Le aziende già abituate allo smart working oggi si trovano ad avere un vantaggio non da poco, sono in grado di proseguire con le attività a pieno ritmo anche in queste settimane difficili; chi invece procede per tentativi impacciati sta risentendo maggiormente di queste giornate di quasi inattività che potrebbe costare cara. In ogni caso tutti si stanno adattando, magari stanno improvvisando e mi auguro che procedendo per tentantivi si possano accorgere che in fondo… può funzionare.

Dunque io vedo un’opportunità: una situazione, seppur di disagio, che può aprirci gli occhi sulle potenzialità dello smart working fatto bene.

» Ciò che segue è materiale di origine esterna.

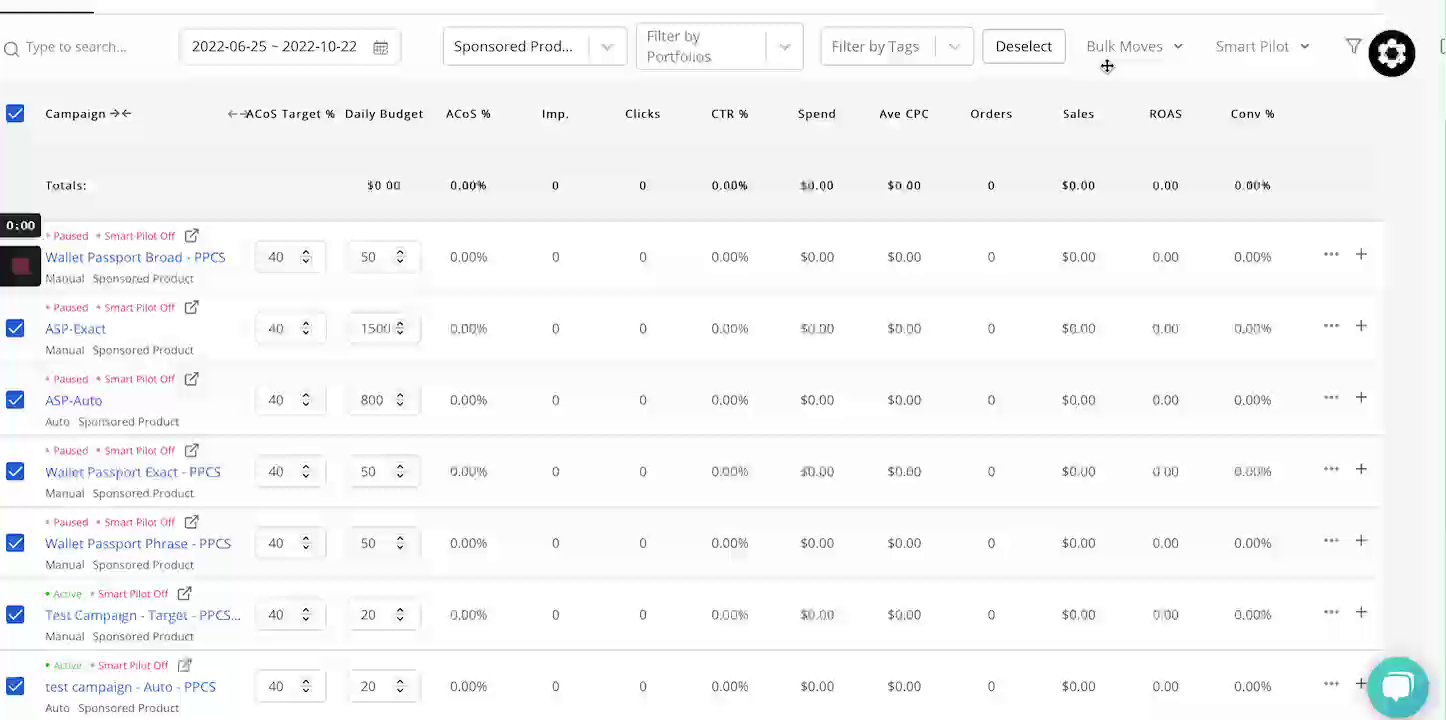Uncheck the Wallet Passport Phrase checkbox

tap(15, 543)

Il rischio (ciò che temo) è che si associ lo smart working alle situazioni di emergenza, ai periodi “sfortunati”.  Lo sappiamo, l’ansia da contagio ci sta spingendo a fare cose che solitamente non faremmo: scorte di disinfettanti e mascherine, spese eccessive al supermercato… e mi auguro di non dover annoverare anche lo smart working tra queste.

Sarebbe un peccato percepirla come una “modalità di lavoro da quarantena”, vediamola invece come una vera opportunità. Un’opportunità che abbiamo avuto modo di testare in una situazione poco fortunata, ma che potrebbe essere ricordata come quella che ha avuto il pregio di aver aperto la mente di tante realtà aziendali.